**Problem**.
Reproduce the items below with "folder icon" swapped for "document icon" and everything else unchanged. Leave the pictures out of your answer.
* START Data to process *
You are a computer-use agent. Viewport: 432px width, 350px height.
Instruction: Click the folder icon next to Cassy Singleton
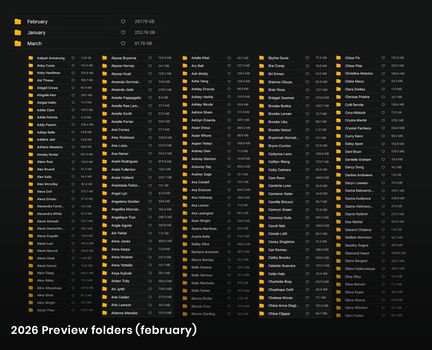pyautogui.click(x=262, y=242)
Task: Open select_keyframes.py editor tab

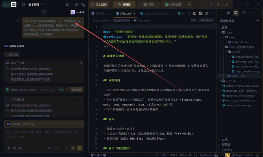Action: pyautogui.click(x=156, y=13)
* END Data to process *
**Answer to the exercise**.
You are a computer-use agent. Viewport: 432px width, 350px height.
Instruction: Click the document icon next to Cassy Singleton
pyautogui.click(x=262, y=242)
Task: Open select_keyframes.py editor tab

Action: pyautogui.click(x=156, y=13)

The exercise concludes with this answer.